When asked if their compensation had increased since last year, the results indicated a general “yes.” Almost seven in 10 (68.2 percent) reported they received a raise since last year. Almost two in five (37.9 percent) reported an increase of less than 3 percent. Fewer still (16.7 percent) reported an increase of 5 percent or more, signaling a slow growth for wages. The majority of those who received an increase (85.1 percent) said their raise was based on job performance. Only 8.5 percent of respondents reported a salary change due to a promotion, while a slightly smaller number (6.4 percent) said their increase was due to a change in responsibilites.

The details

Now that we know a little bit about compensation, we take a look at the facilities in which respondents work, as well as their corresponding salaries. Figure 2 (Average salary by facility size) illustrates the breakdown, comparing the size of the facility to average respondent compensation. What is perhaps most surprising is the fact that 24.2 percent of HMT readers reported working in a facility with 25 beds or less, coming in at an average salary of $103,281 per year. On the far end of the spectrum, those who reported working in facilities with 1,000 beds or more saw an average wage of $121,250. Those in the middle show a huge fluctuation in salary, averaging from $72,500 (50 to 99 beds) to upward of $215,000 for the one respondent who reported working in a facility with 400 to 499 beds.

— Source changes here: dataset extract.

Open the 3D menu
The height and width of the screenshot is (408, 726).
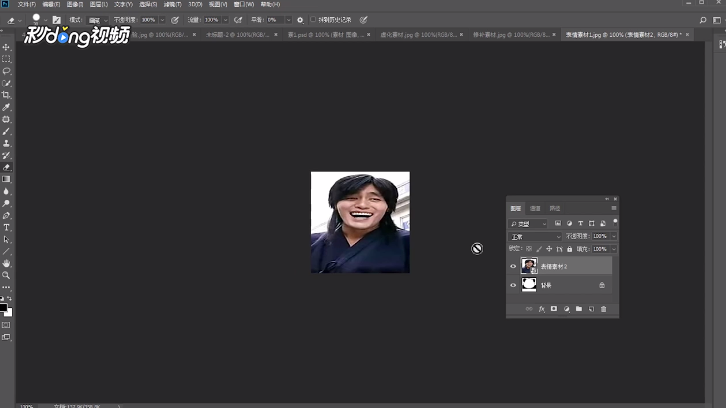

Figure 2. Average salary by facility size

In an attempt to explain this variation, we can look at the facility types. Most (53 percent) said they worked for a non-profit, as opposed to for-profit, facilities (30.3 percent). Government-owned practices came in at 15.2 percent, and 1.5 percent stated they worked at “none of the above.” Average compensation trended downward respectively, with those who worked for non-profits reporting $117,857, as opposed to those who worked for a government-owned practice showing an average salary of $89,500. The average for-profit salary was $96,875.

Comparisons between number of beds and type of practice were not aggregated. However, the results seem to suggest those who work for non-profits make on average more than those in comparable government-owned or for-profit facilities.

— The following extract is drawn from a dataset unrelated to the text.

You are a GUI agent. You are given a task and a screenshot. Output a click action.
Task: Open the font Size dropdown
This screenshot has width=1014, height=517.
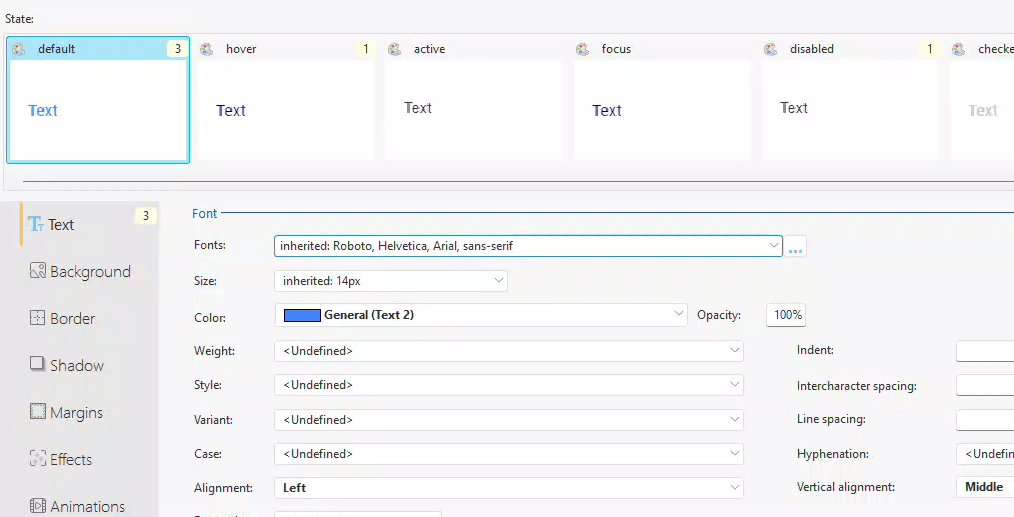tap(499, 281)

Finally, it’s important to mention job security. The vast majority (89.4 percent) of respondents reported they either felt “very secure” or “somewhat secure” in their current position, with 10.6 percent of respondents saying they felt “somewhat insecure.” In an economy where so many health systems are facing buyouts and mergers, having some respondents report a certain level of employment apprehension isn’t very surprising.

Demographic information

The HMT readers who responded to the salary survey were 51.5 percent female and 40.9 percent male. The remaining percentage chose not to provide a gender identity. In their positions, most seemed to be leaders responsible for the evaluation, purchasing, reviewing, or selecting of vendor products (74.2 percent), with the remaining 25.8 percent indicating they were responsible for none of the above.

When asked what issues facing healthcare were important to them, respondents overwhelmingly chose potential budget cuts and restraints as their primary concern (40.9 percent), followed closely by data security (36.4 percent). Other issues of importance were interoperability (28.8 percent) and EHR/EMR compliance (27.3 percent). Meaningful Use objectives (25.8 percent), security (24.2 percent), and data analytics (22.7 percent) were also top concerns.

As for which systems and products our respondents are looking to replace in the coming year, 28.8 percent indicated they are in the market for a new or improved EMR/EHR system. Cybersecurity advancements, clinical informatic systems, and data storage each saw 21.2 percent of respondents saying they were seeking new products and upgrades to help in these areas. Displays, computers, and printers (18.2 percent) and workstations and carts (18.2 percent) were next on the list.